EXEMPLARY EMBODIMENT The invention is intended below using an exemplary embodiment are explained in more detail. The accompanying drawings show: FIG. 1: a cross section through the measuring tube Fig. 2: the principle of measuring high pressures Fig. 3: the principle the measurement of low pressures The anode 1 and the ion collector 2 are flat plates.

Parallel to them there is also a flat grid 3 between them, which is located approximately in the middle between the ion collector 2 and the cathode 4. The cathode 4 is an iridium wire stretched out parallel to the others, with a well-emitting layer of Th 02 is coated and by direct current passage between the connections 5 and 6 is heated.

As with the known ionization manometers, the one on the ion collector the described arrangement measured current in the pressure range by about 1 Torr a maximum. However, the ratio of grid current to collector current increases with increasing pressure in a similar way to the difference between the ionic current that occurs at an ideal Ion current-pressure characteristics would be expected and the actual ion current.

According to the principle shown in FIG. 2, the ion collector 2 and grid 3 measured currents IIK and IG accordingly equation (2) can be combined into a total current I +. This gives you an approximate linear relationship between the pressure p and that calculated from the two currents Total current I +, well above the pressure value at which otherwise the maximum of the ion current-pressure characteristic is to be expected. It is advantageous to apply this correction - only above a certain level To apply pressure value.

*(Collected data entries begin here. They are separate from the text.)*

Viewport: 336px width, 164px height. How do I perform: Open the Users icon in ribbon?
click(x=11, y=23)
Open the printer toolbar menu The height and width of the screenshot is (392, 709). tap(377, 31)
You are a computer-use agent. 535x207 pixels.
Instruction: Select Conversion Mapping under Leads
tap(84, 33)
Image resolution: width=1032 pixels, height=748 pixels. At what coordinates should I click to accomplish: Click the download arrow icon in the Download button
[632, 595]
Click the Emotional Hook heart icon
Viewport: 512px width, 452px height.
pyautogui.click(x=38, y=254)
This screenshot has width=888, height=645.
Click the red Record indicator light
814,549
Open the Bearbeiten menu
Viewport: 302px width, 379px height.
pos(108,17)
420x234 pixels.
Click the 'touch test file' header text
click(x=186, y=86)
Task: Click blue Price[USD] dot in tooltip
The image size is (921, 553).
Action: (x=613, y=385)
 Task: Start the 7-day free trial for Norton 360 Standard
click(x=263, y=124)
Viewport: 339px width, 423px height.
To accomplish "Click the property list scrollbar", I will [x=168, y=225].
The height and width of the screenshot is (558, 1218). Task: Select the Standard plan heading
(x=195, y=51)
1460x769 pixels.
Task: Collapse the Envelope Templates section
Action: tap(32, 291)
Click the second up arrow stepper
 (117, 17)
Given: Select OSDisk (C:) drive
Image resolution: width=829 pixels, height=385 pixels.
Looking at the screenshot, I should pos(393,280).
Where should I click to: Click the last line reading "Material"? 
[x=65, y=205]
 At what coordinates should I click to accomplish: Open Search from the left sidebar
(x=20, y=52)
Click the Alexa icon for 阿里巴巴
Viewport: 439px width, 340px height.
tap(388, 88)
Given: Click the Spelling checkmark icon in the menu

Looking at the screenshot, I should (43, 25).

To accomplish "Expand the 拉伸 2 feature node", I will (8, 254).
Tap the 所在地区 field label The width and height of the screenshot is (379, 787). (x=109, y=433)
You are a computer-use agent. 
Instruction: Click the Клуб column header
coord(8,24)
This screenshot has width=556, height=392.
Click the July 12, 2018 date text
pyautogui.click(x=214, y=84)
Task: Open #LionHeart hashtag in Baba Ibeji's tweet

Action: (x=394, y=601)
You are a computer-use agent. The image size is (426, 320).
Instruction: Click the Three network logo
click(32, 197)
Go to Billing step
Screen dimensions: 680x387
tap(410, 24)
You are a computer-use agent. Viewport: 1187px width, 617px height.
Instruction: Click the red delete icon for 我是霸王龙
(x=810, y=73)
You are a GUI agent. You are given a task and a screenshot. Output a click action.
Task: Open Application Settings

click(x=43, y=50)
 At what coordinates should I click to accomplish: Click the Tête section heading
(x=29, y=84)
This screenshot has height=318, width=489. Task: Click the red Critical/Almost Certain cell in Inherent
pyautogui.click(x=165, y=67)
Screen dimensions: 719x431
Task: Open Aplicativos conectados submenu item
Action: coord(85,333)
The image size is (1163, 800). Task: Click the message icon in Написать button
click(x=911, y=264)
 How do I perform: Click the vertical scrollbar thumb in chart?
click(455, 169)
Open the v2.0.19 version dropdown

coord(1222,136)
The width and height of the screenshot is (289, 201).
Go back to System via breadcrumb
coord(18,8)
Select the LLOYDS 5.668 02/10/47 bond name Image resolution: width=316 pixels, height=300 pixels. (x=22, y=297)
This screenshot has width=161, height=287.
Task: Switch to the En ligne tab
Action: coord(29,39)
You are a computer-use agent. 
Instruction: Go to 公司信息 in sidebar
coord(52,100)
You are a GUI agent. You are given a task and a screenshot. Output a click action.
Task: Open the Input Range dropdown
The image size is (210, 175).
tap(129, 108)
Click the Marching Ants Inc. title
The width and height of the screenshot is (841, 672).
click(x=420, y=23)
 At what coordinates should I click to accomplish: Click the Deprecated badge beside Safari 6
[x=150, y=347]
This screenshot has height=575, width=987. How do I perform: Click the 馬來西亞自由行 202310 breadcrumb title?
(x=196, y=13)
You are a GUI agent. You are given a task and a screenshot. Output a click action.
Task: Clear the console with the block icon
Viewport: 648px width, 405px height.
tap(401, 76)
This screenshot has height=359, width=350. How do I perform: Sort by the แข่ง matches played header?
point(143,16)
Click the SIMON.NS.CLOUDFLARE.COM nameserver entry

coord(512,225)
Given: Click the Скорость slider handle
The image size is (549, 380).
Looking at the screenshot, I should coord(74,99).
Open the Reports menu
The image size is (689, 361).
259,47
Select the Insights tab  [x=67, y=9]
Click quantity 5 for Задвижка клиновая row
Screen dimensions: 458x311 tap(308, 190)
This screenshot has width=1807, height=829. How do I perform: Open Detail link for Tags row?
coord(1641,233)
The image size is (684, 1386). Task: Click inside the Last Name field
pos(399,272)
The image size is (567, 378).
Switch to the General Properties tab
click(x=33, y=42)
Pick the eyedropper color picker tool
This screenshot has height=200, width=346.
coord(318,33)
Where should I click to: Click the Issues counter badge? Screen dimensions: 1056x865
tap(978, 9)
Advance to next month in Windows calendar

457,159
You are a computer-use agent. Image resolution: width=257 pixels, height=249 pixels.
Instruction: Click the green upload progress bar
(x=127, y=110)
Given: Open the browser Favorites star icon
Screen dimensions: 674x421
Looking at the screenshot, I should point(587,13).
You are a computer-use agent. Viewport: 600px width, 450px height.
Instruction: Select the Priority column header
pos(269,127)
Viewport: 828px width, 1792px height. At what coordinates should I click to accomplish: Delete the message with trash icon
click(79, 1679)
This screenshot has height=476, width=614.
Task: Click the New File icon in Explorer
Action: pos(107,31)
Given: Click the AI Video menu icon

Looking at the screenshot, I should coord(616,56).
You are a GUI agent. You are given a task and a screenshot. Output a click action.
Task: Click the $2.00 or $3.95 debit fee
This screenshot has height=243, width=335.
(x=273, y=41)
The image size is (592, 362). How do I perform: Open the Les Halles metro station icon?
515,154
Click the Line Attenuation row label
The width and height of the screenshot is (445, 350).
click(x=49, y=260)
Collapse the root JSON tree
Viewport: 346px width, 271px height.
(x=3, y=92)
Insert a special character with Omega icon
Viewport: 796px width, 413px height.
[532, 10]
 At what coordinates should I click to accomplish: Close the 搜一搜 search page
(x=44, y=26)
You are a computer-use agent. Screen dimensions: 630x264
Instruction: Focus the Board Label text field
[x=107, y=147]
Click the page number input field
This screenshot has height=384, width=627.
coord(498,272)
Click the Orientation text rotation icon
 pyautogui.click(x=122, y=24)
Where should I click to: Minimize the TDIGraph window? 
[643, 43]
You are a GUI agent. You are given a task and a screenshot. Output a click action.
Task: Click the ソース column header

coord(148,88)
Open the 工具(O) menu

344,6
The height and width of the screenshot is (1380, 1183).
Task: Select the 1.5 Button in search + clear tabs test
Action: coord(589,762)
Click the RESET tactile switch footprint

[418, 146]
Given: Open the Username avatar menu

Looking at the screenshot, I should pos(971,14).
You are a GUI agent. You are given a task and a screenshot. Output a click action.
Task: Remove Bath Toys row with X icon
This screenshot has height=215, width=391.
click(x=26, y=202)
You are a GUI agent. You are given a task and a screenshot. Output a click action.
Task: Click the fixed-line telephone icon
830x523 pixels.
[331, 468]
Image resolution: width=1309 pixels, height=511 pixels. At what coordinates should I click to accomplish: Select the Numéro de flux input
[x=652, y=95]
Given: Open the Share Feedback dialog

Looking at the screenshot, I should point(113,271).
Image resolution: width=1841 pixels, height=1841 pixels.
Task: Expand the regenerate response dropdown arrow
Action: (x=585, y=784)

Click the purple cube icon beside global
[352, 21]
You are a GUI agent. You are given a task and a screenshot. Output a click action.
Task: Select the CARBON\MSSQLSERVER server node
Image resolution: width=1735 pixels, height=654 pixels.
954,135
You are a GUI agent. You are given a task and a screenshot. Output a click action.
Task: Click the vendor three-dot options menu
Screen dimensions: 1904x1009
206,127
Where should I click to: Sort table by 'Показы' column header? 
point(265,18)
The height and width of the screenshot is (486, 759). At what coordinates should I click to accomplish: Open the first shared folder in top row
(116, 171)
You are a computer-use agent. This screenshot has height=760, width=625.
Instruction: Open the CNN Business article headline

Fig. 3 shows the principle of those suitable for measuring low pressures Circuit. The ion collector 2 has a more positive potential than the grid 3, so that the photoelectrons emerging from the ion collector 2 are forced to reverse and can neither reach the cathode nor the anode. As a result, the Photoelectron current reduced by a factor of 5 ... 10, so that it is 5 to 10 times smaller Can measure ion currents than usual.

Claims (1)

Invention claim hot cathode ionization manometer with in the measuring tube located cathode, anode and ion collector, characterized in that between Cathode and ion collector a dividing the ion current in the measuring range by 1 Torr, preferably a grid-shaped electrode is arranged and thus by the ion collector and grid-shaped electrode a measurable current can each be derived, both of which can optionally be converted into a pressure value in a connected process computer, with when measuring pressures around 1 Torr, grid-shaped electrode and ion collector have the same or approximately the same potential when measuring high vacuums, for example around 10-6 Torr, the grid-shaped electrode has a negative voltage has opposite the ion collector.